L'assimilation à une activité commerciale ne tient pas. Les organisateurs sont bénévoles. Le droit d'inscription sert à financer la sécurité, à acheter des tee-shirts et des sandwiches pour les bénévoles, etc. En dépit de nombreuses démarches auprès du ministère, nous n'avons jamais réussi à obtenir une modification du décret. Lorsque l'on interroge à ce sujet le commissaire européen qui était à l'origine de la directive, M. Michel Barnier, il répond que le texte européen a été en l'occurrence mal interprété.
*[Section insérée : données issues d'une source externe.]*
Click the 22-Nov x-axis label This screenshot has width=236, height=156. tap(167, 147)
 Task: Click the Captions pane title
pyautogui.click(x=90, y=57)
Pour ce qui est des équipements sportifs, j'aimerais qu'on s'efforce, au-delà du respect des normes, à répondre à ce que sont devenus les clubs : des lieux de vie, des instruments d'animation d'un territoire ou d'un quartier. Si l'équipement n'offre pas de salles où l'on puisse organiser une réunion, une fête, accueillir les enfants après l'école pour qu'ils fassent leurs devoirs avant le sport, on rate quelque chose. Je dis souvent que le club sportif est le dernier rempart de la République : il n'y a plus beaucoup de lieux en France où puissent se mêler des personnes de toutes origines sociales et ethniques et de tous âges ! Si l'on construit des équipements mal conçus, la vie locale s'en ressentira.

Je suis référent au comité national olympique et sportif français (CNOSF) sur la question des rythmes scolaires. À ce titre, j'ai organisé des réunions avec les fédérations pour les inciter à préparer la rentrée 2014 et, plus généralement, à investir le champ scolaire de manière à ménager des passerelles vers les clubs. Mais je leur ai déconseillé de proposer les mêmes activités que dans les clubs, car cela pourrait avoir l'effet inverse. Mieux vaut offrir des activités d'éveil et de découverte sous forme de jeux. Plusieurs fédérations, dont la nôtre, ont saisi l'occasion pour inventer de nouveaux concepts et les résultats sont excellents. Nous n'avons pas perdu de licenciés. En revanche, ceux qui n'ont pas revu leur approche en perdent dans les catégories des moins de douze ans.